• [Supplied data]:
------
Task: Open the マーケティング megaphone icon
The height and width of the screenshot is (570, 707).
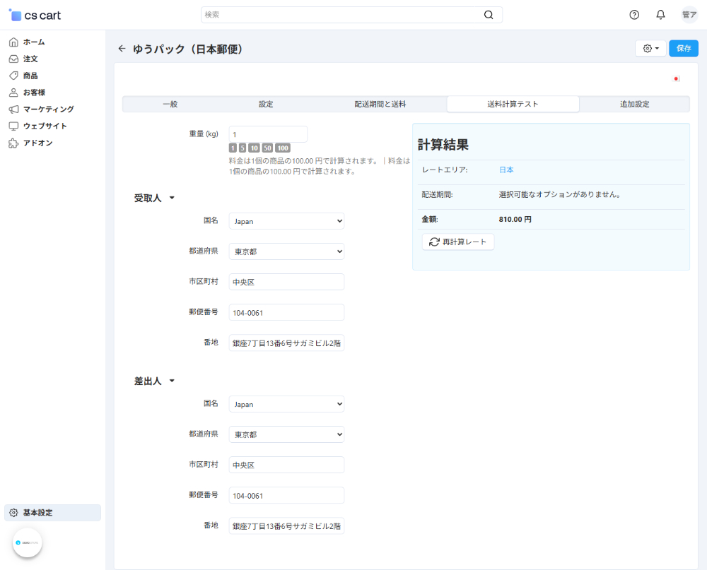Action: 13,109
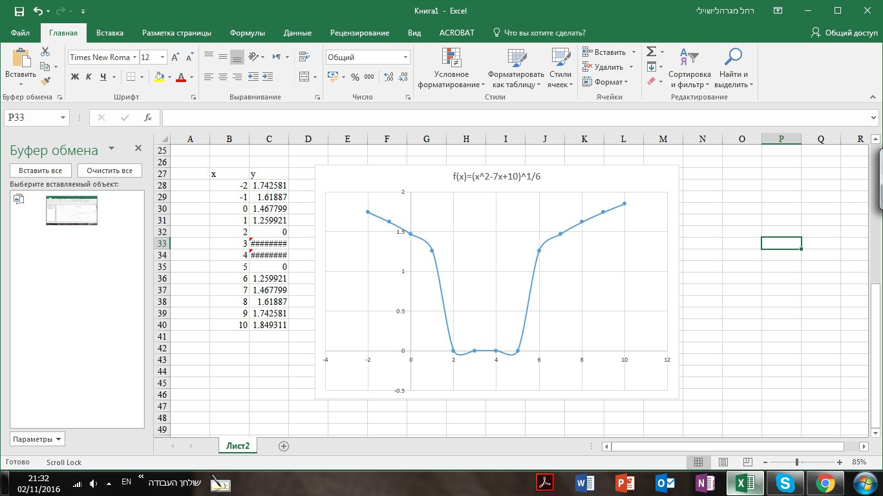883x496 pixels.
Task: Apply percent style to cell
Action: coord(355,77)
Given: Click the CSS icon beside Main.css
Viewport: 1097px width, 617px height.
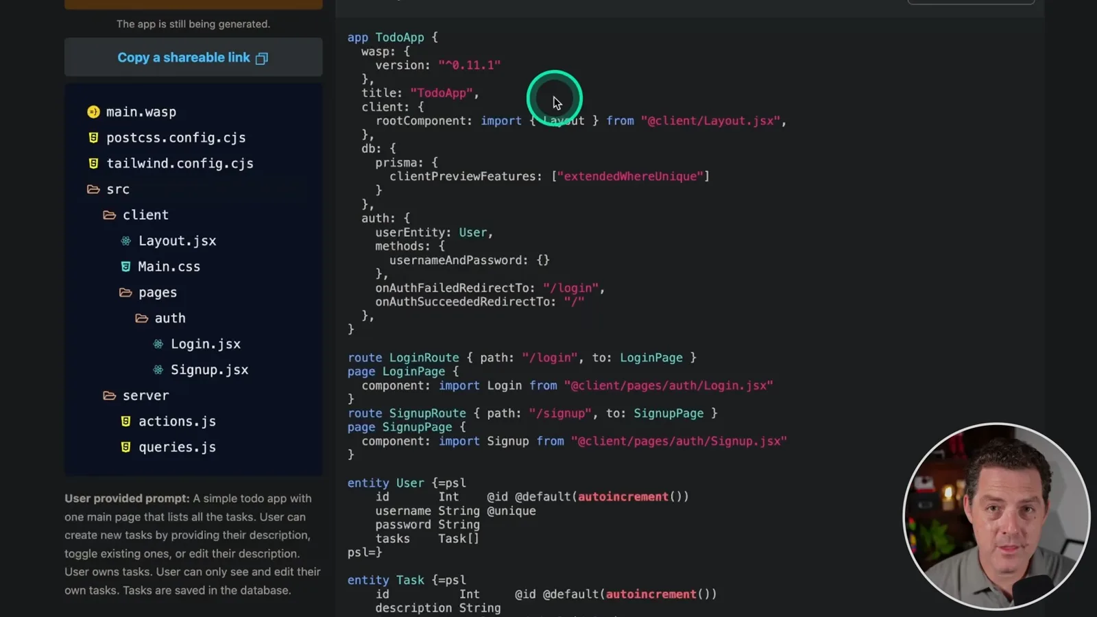Looking at the screenshot, I should (x=125, y=267).
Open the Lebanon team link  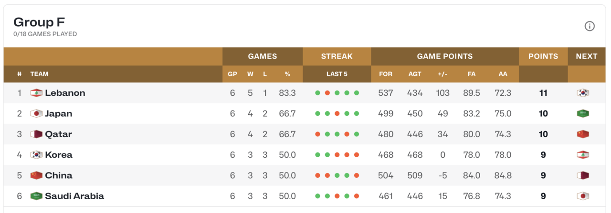point(65,93)
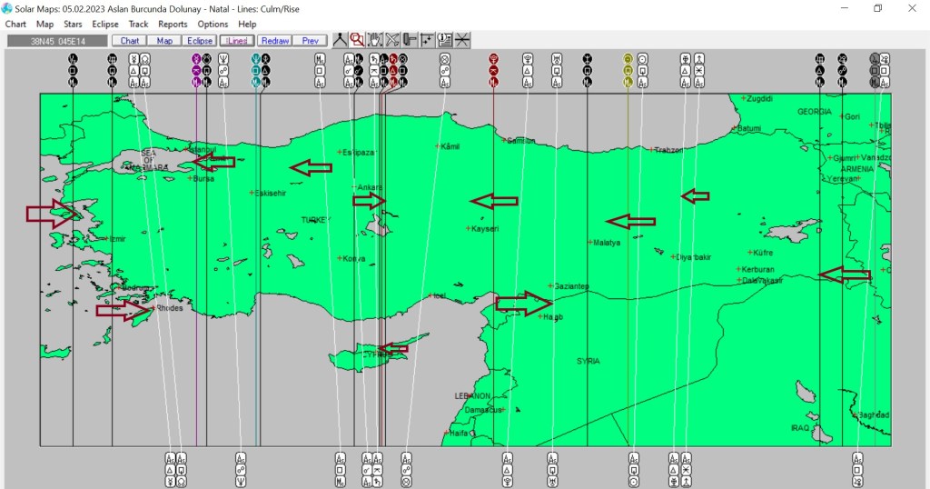Image resolution: width=930 pixels, height=489 pixels.
Task: Click the Map toolbar button
Action: coord(164,41)
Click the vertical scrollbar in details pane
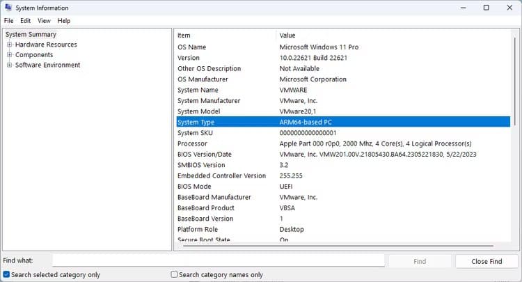The height and width of the screenshot is (282, 522). pyautogui.click(x=515, y=139)
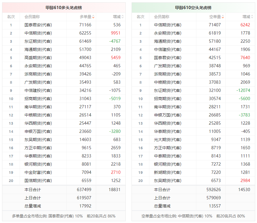Click green -12074 change value
This screenshot has width=257, height=223.
[x=243, y=90]
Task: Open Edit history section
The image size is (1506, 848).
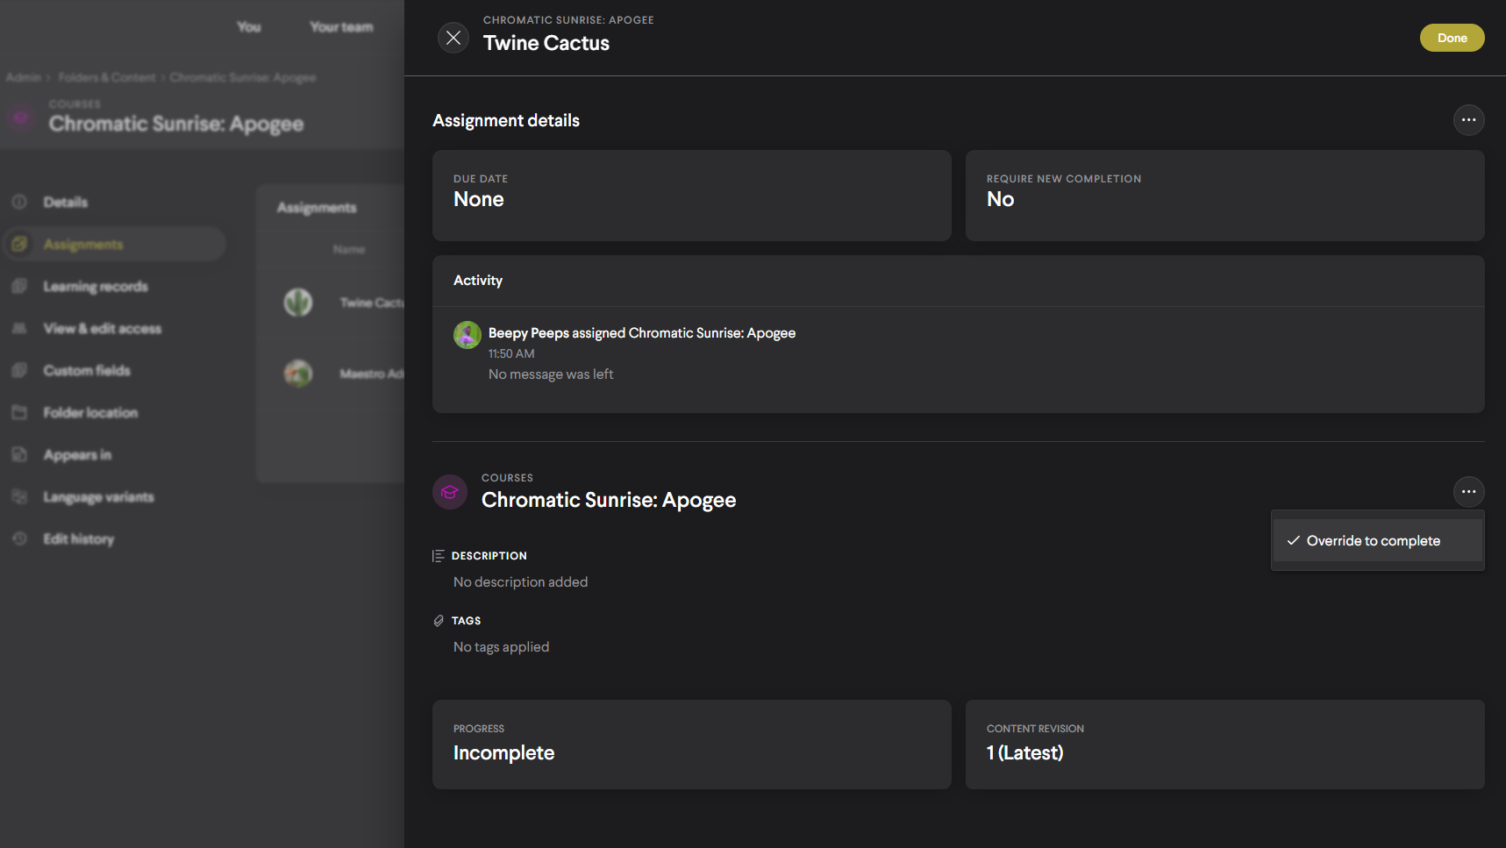Action: point(78,539)
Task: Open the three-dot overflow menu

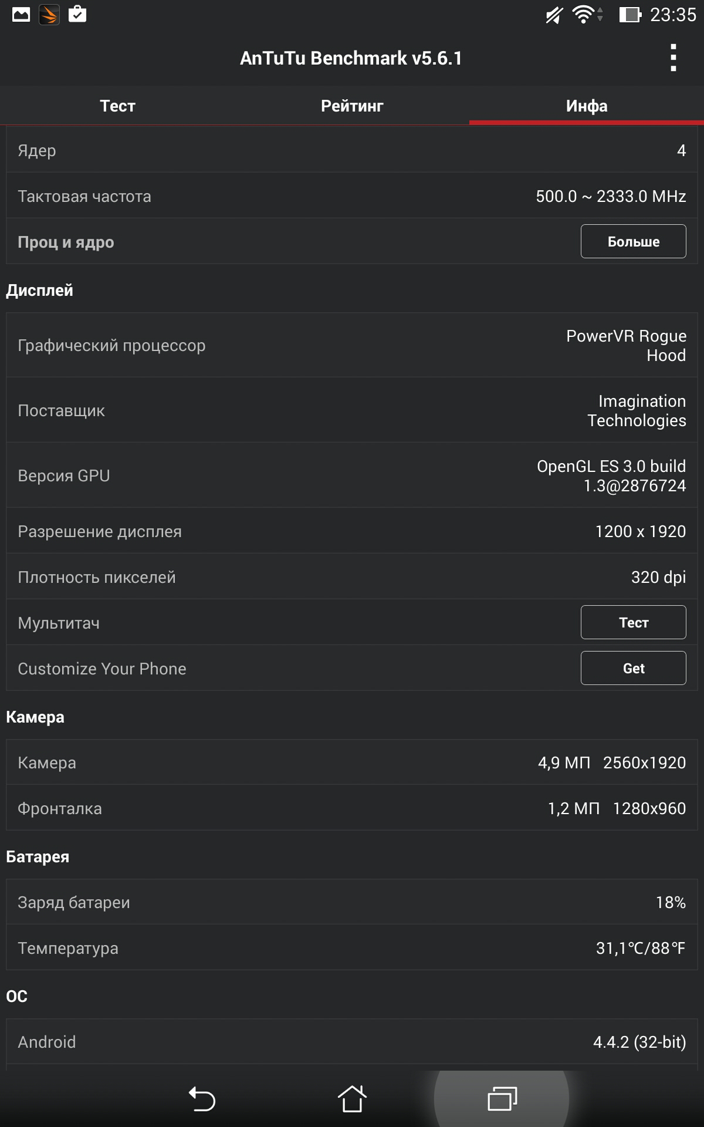Action: coord(673,58)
------
• [What is required]: Reproduce verbatim every line starting at the line that holds "Task: Open Edit history section" and ending with the final line of the data; omit the pictures.

• [Your solution]:
Task: Open Edit history section
The image size is (1506, 848).
Action: point(78,539)
Task: Open the three-dot overflow menu

Action: coord(673,58)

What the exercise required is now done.